- _Exercise_
Rename "red line" to "blue line" in the data, starting with the line that contains "Where should I" and going on through the end of the data, and return those lines with nothing else changed. Leave the pictures out of your answer.

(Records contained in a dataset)
☆ ☆ ☆
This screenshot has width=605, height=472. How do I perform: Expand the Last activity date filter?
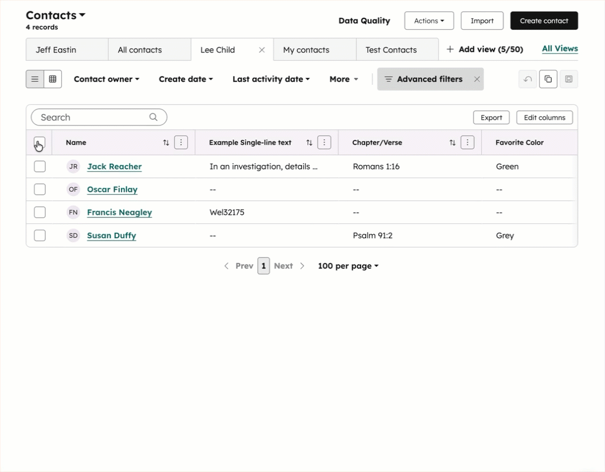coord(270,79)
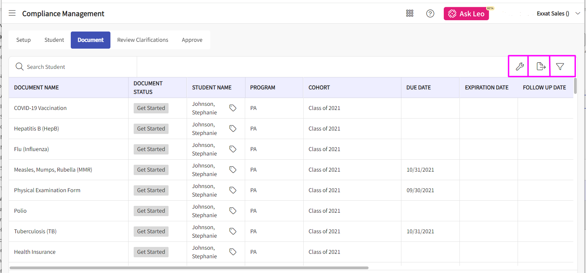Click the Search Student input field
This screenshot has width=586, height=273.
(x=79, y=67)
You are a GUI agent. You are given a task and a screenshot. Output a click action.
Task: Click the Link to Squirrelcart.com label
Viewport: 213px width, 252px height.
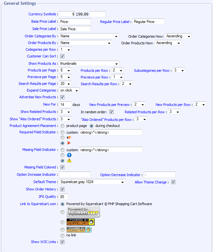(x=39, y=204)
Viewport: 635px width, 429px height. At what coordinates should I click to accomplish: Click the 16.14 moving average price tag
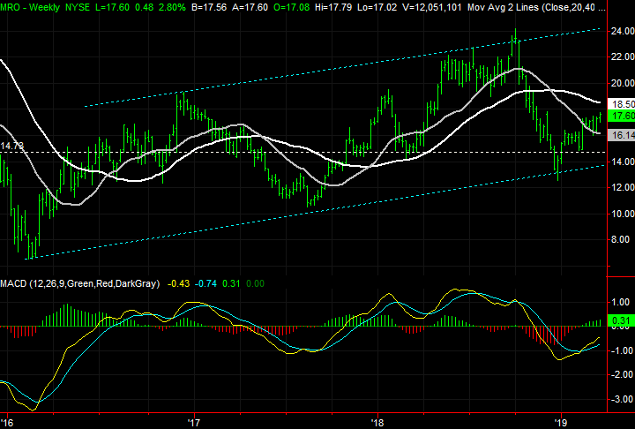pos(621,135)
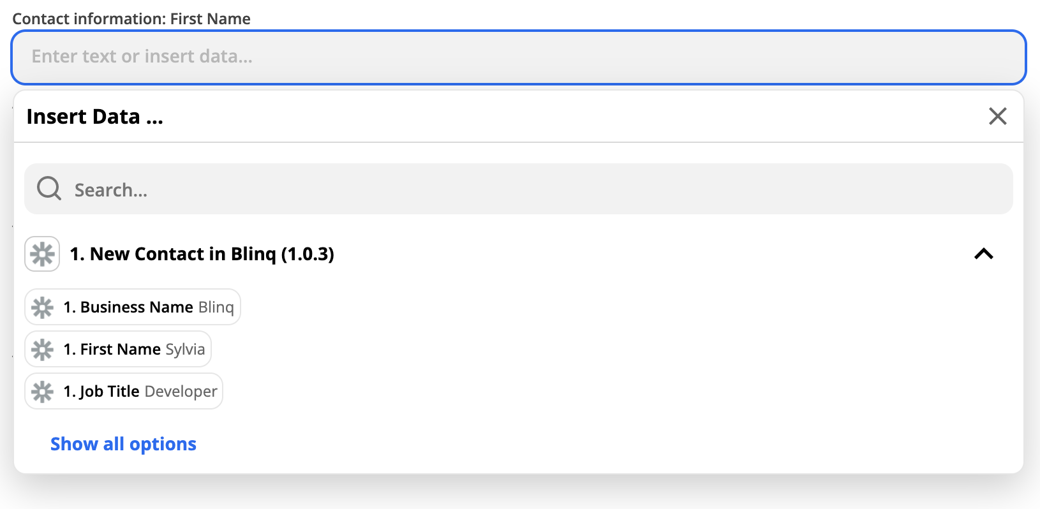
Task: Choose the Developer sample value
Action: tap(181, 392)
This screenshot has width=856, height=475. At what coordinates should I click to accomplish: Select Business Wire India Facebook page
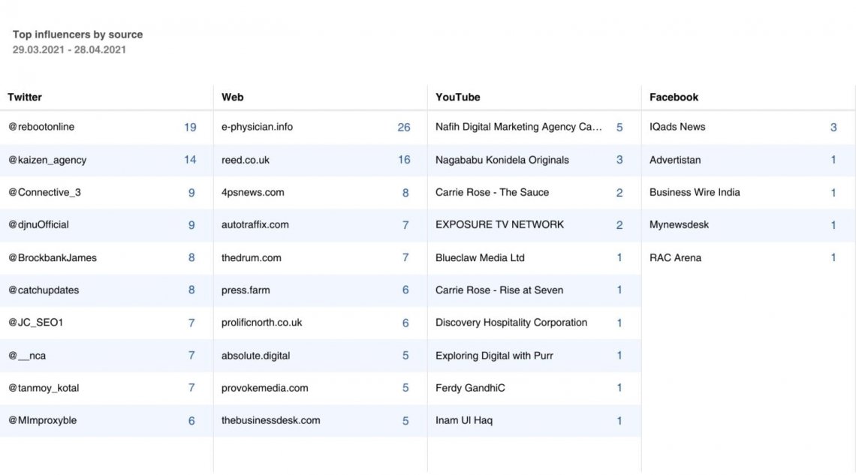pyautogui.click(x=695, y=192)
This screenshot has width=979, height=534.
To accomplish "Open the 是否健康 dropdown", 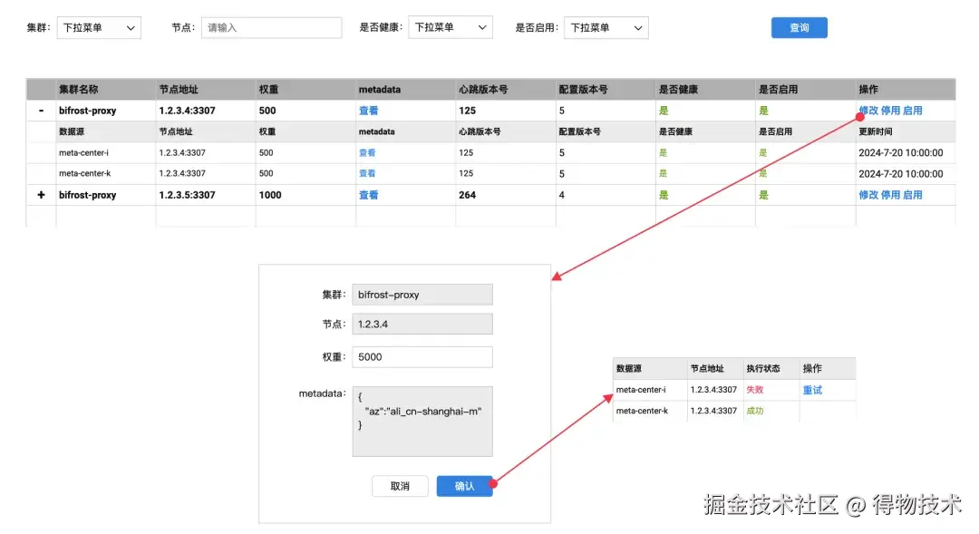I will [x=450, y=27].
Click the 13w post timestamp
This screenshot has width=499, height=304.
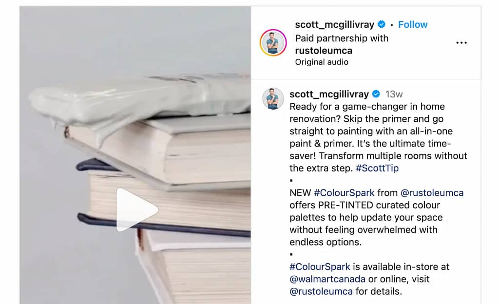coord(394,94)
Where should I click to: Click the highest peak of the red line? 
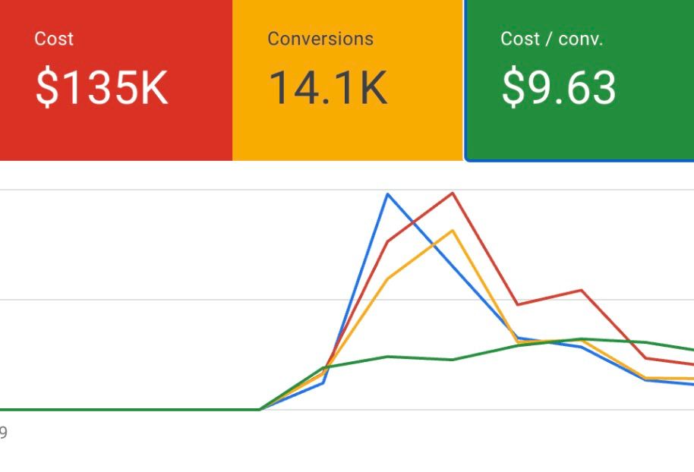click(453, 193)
☆ ☆ ☆
- _Solution to this task_
Where should I click to: Click the highest peak of the blue line? 
click(453, 193)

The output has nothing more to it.